* _読解文_
________________________
説明

回転筒体の密封装置

【課題】 内容物を収容して回転する回転筒体と、固定式の蓋との密封性を改善する。
【解決手段】 回転筒体1の端部内周面に、立上がり部21を全周に亘り設け、蓋4の内面に、内側に突出して、回転筒体端縁部内面1aを立上がり部21と覆う覆い部24を一部で不連続となるように回転周方向に沿って設ける。立ち上がり部21と覆い部24とで囲まれる空間には、回転筒体1側に掻き出し部25を設ける。掻き出し部は回転方向側が開口した容器形状が望ましい。回転筒体縁部への内容物の侵入が立上がり部と覆い部とで阻止され、それでも侵入した含水率の低い内容物も掻き出し部によって確実に掻き出すことができ、密封部分の目詰まりを防止することができるという効果がある。

【発明の詳細な説明】
【技術分野】
【0001】
回転円筒型堆肥製造装置等に用いられる回転筒体の密封装置に関するものである。
【背景技術】
【0002】
従来、回転円筒型堆肥製造装置は、円筒体の開口部を固定式の蓋で覆い、この円筒体内に堆肥原料を収容して、円筒体を回転させながら原料を発酵させて堆肥化している。この際に円筒体の開口部は蓋で覆われている。両者は操業時には一方は回転し、他方は固定されて停止しているので、両者の隙間から原料が漏れないように密封することが必要である。しかし、堆肥化原料は高水分で粘着性があり、形状も不定である。この原料は操業時に回転円筒内に滞留し、回転円筒の固定蓋との間に密封されるが、原料の侵入圧力に負けて密封部から原料や悪性ガスが外部に漏れるという欠点がある。
【0003】
従来、このような観点から、本願出願人は、回転円筒型堆肥製造装置等において、回転円筒と固定蓋との間に密封装置を設けて上記問題点の解消を図ったものを提案している。該密封装置は、回転円筒の端部内周面に、立上がり部が回転周方向に沿って設け、一方蓋の内面に、軸方向内側に突出して、前記立上がり部との間の回転筒体端縁部内面を覆う覆い部を同じく回転周方向に沿って設け、さらに回転筒体の前記端縁部内面に付着した内容物を取り除くスクレーパを設けたものである(特許文献1参照)。
【特許文献1】特開2001−246235号公報
【発明の開示】
【発明が解決しようとする課題】
【0004】
上記提案技術によれば、原料の侵入を防いで密閉性を良好に保つことができ、回転駆動源に過度な負担を掛けることもないという利点が得られている。しかし、上記密封装置は、比較的含水量の高い原料の場合には大きな効果があるものの、粘着性の低い低水分原料の場合には回転円筒端部の下方側に堆積するなどした原料をスクレーパにて掻き出すことができず、密封装置から原料や悪臭ガスが外部にもれたり、密閉構造部にて閉塞するという問題がある。
________________________
* _作業目標_
1 > 次の(a)〜(c)が読解文の記述と一致するかを判定してください。それぞれ「はい」か「いいえ」で答え、判断の根拠となる読解文の語句をそのまま引用してください。
(a) 従来の密封装置は、粘着性の低い低水分原料でもスクレーパで掻き出すことができる。
(b) 掻き出し部は、回転方向側が開口した容器形状が望ましいとされている。
(c) 覆い部は、回転周方向に沿って全周にわたり連続して設けられる。
2 > 回転円筒型堆肥製造装置では、円筒体と蓋の間を密封する必要があります。読解文に示された理由を1〜3文で説明してください。
3 > 読解文で参照されている特許文献1の公報番号は何ですか。
ここから後の項目は、読解文の内容とは関係がありません。
________________________
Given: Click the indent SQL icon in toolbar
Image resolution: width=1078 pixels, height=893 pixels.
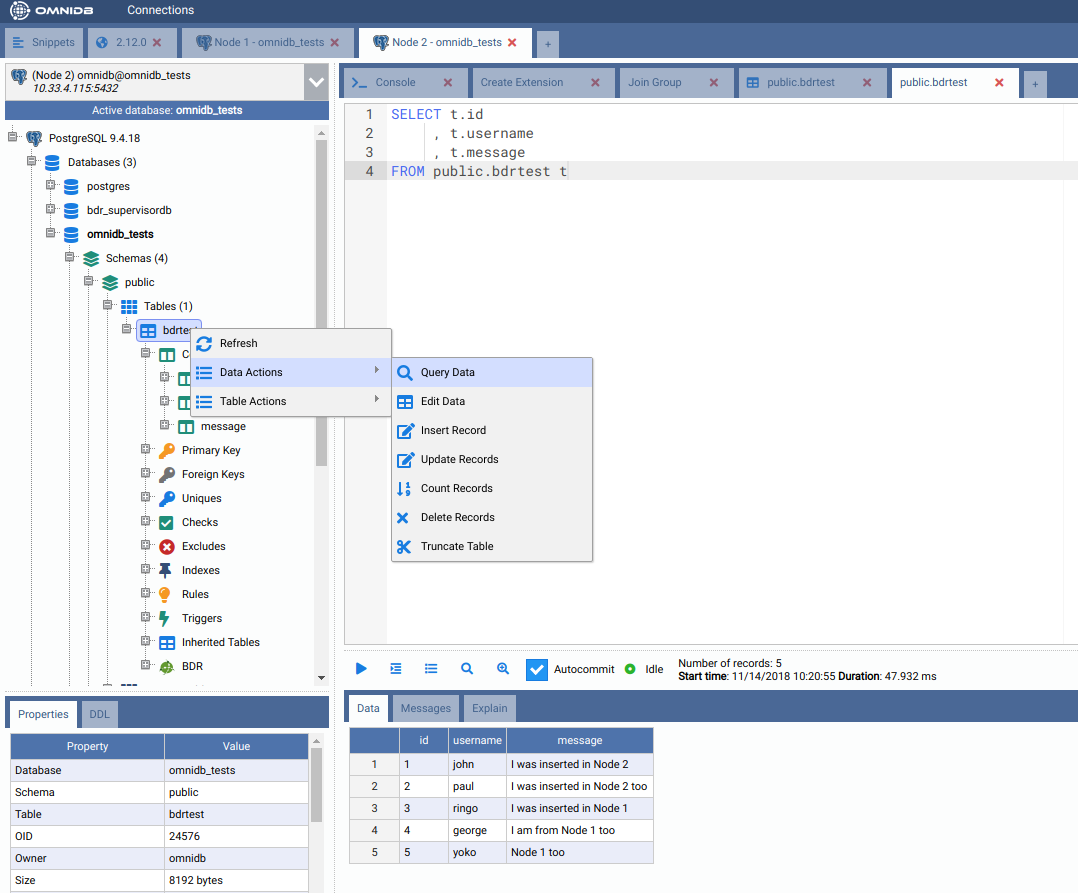Looking at the screenshot, I should point(396,669).
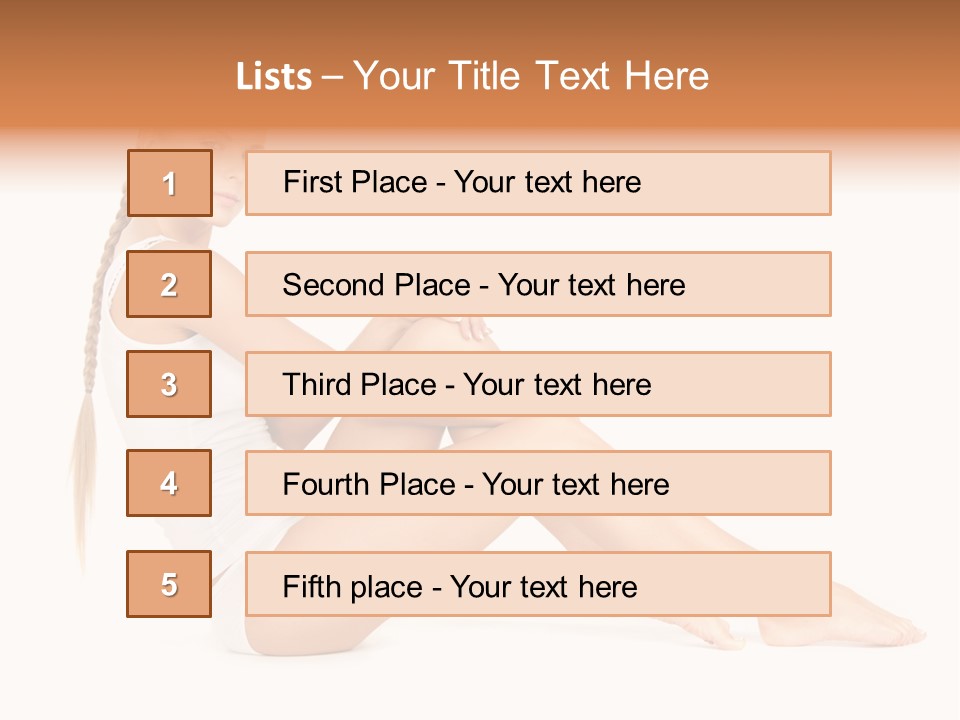Select the Fifth place text box
This screenshot has width=960, height=720.
click(x=538, y=584)
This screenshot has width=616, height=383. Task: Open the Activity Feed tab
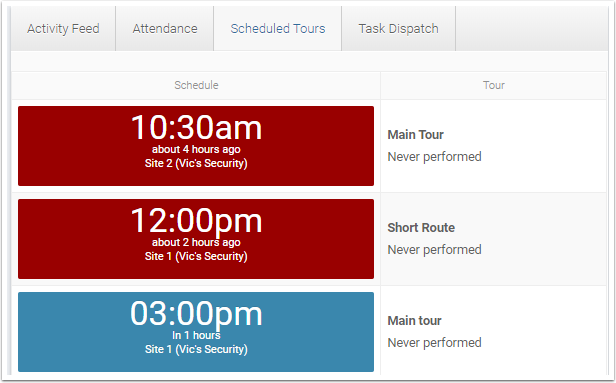63,29
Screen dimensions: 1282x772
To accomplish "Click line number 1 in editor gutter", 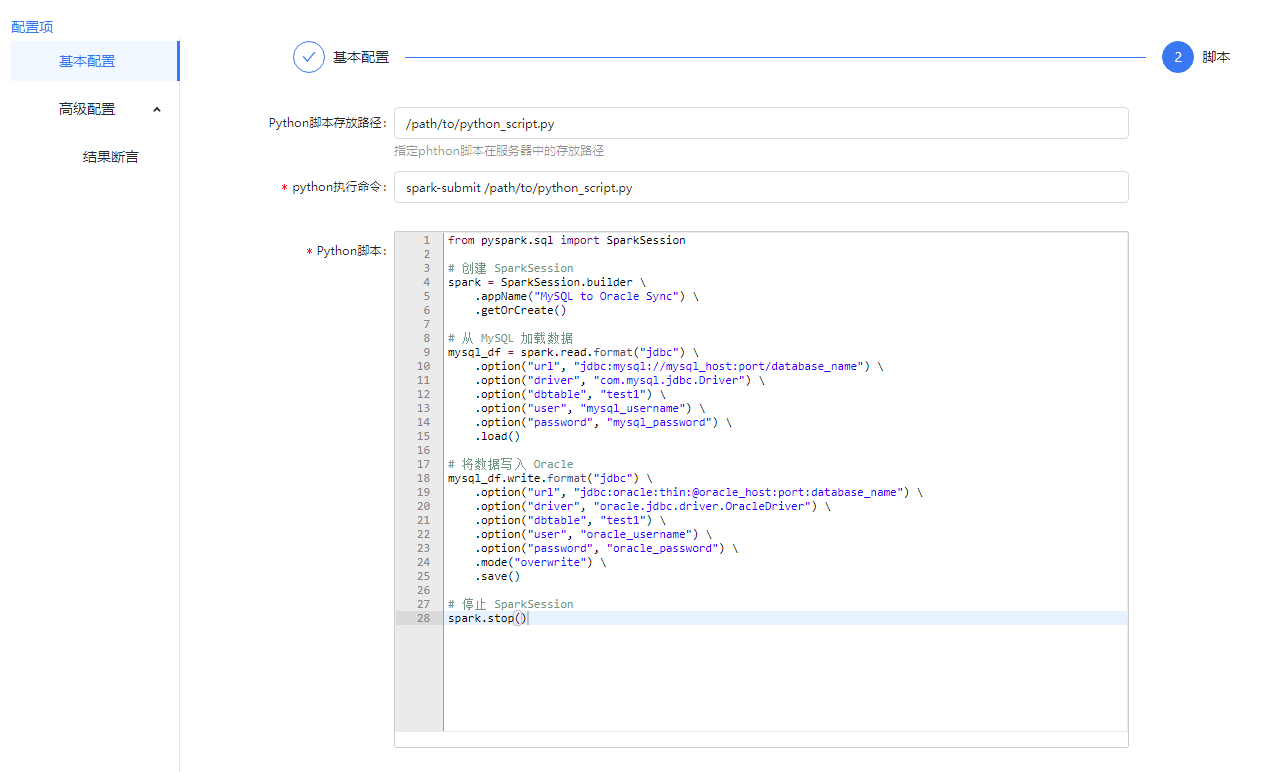I will click(426, 240).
________________________
* _回答一覧_
1 >
(a) いいえ。「粘着性の低い低水分原料の場合には回転円筒端部の下方側に堆積するなどした原料をスクレーパにて掻き出すことができず」
(b) はい。「掻き出し部は回転方向側が開口した容器形状が望ましい」
(c) いいえ。「一部で不連続となるように回転周方向に沿って設ける」

2 > 操業時には円筒体が回転し、蓋は固定されて停止しています。そのため、両者の隙間から原料が漏れないように密封する必要があります。

3 > 特開2001−246235号公報です。